My great-great grandfather was a Union soldier from Missouri during the Civil War. He was a self-educated man who emigrated to join his brother in Oregon. His name was Anthony Huston Helms Jr., called “Pike” because he was from Missouri. He was a proud Republican and an early member of the GOP, as were most Civil War veterans. He published a small-town newspaper during the first two decades of the 1900s called the Mitchell Sentinel.
He wrote the following under the headline “Why Don’t We?”
“Some of our readers complain that we don't publish all the news. Indeed, there is sometimes news that we don’t want to publish. Some people announce that they print all the news — ‘let the chips fall where they may.’ This sounds mighty fine. In our office we keep many items, and fail to see others; no good can come from any publication of any item which will wring a mother’s heart, bring sorrow to an innocent child, or wreck the peace of a suffering wife. We don’t print such items. Call it suppression if you please; we decide these matters for ourselves.”

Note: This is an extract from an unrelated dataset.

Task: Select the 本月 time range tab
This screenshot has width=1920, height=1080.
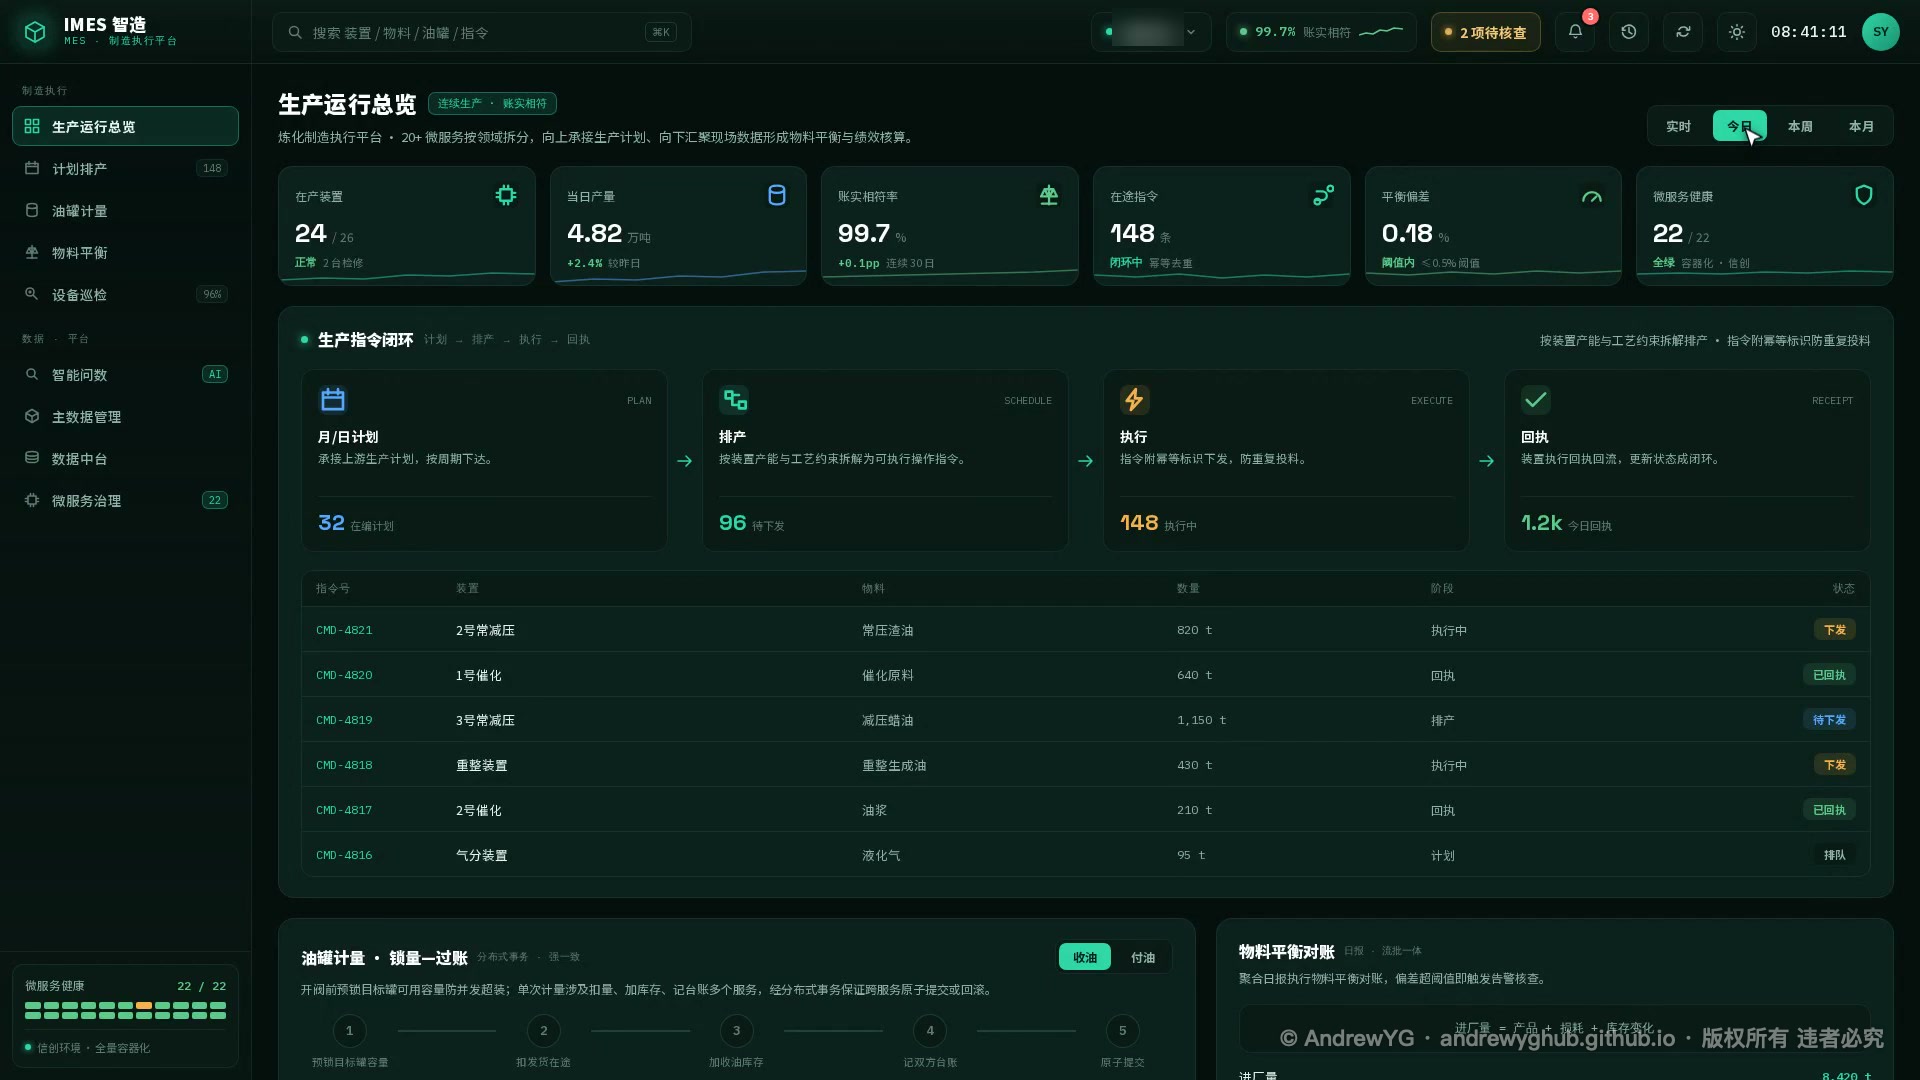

I still believe these simple but eloquent words should be the guide for both Republican and Democratic leaders. To do otherwise is to divide us. In our modern, instant-access world, we already have far too many things dividing us. We need leaders to find the commonality of our diverse experiences and to lead us to focus on the changes we need to make if we are to solve the complexities of our new realities.
You can’t do this with name-calling, belittling, lying, or put-downs. We are better than that. As voters, we must seek out candidates who believe in the honesty and values expressed long ago by “Pike.”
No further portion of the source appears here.